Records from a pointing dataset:
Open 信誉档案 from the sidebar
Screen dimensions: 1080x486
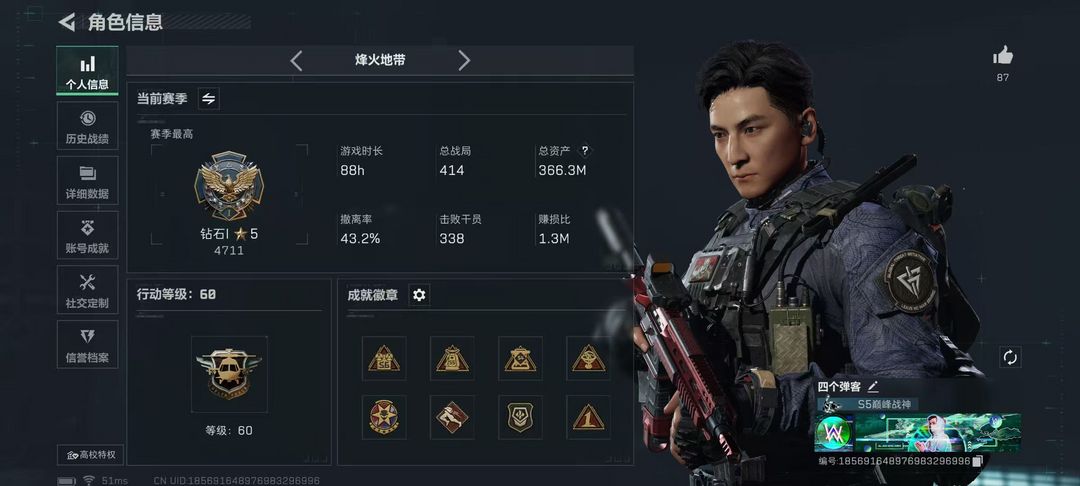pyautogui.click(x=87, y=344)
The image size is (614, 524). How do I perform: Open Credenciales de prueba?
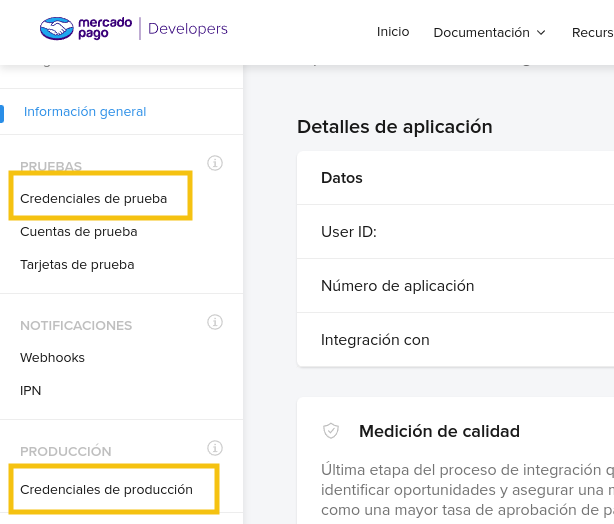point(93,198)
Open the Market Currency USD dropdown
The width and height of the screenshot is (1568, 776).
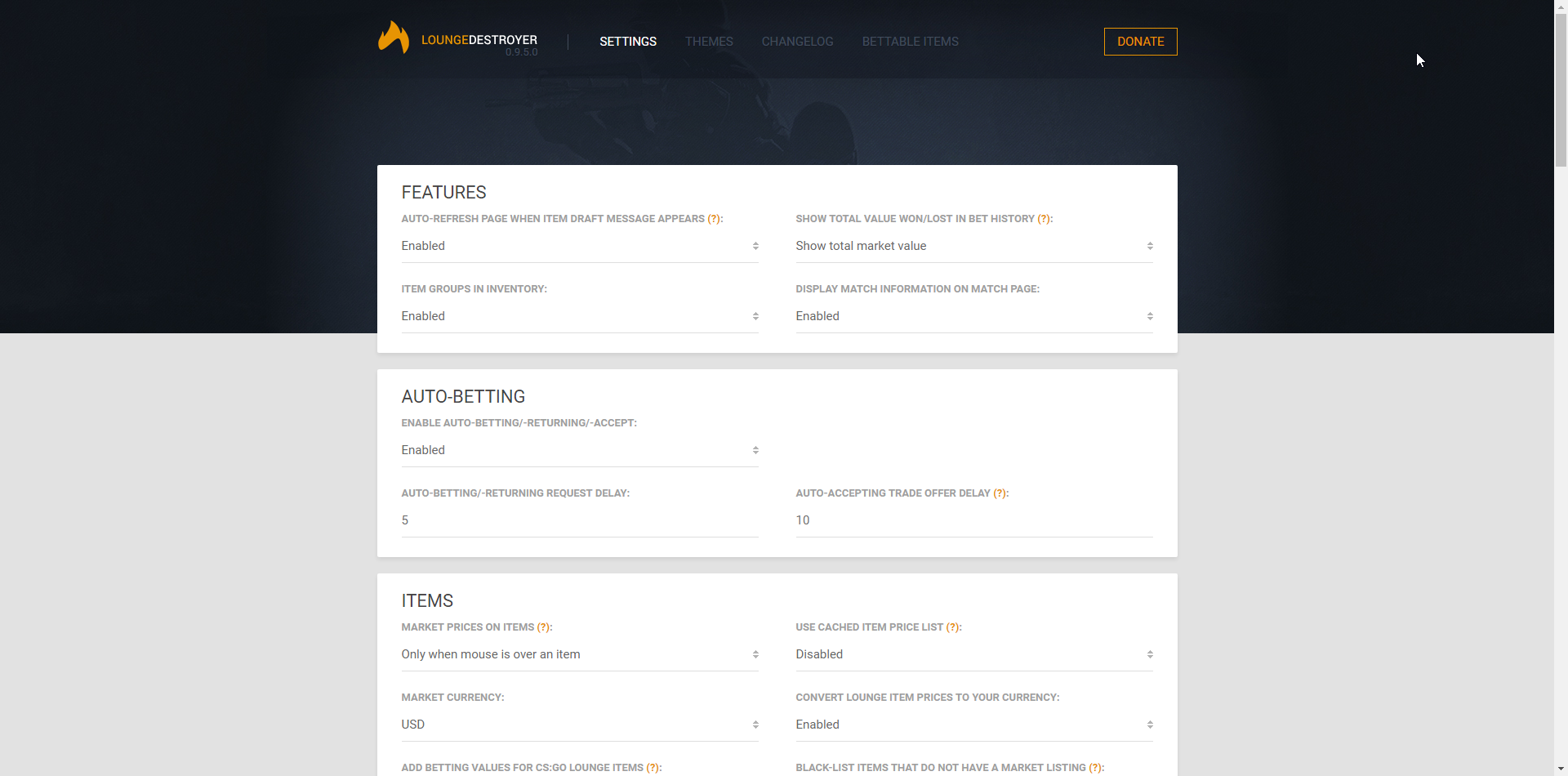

Instructions for the task: Please copy out, word for word, everything from the line containing "The image size" down to the end of the records, both ends included. Leave the pictures out of your answer.

Solved exercise:
The image size is (614, 524). How do I perform: Open Credenciales de prueba?
point(93,198)
Open the Market Currency USD dropdown
The width and height of the screenshot is (1568, 776).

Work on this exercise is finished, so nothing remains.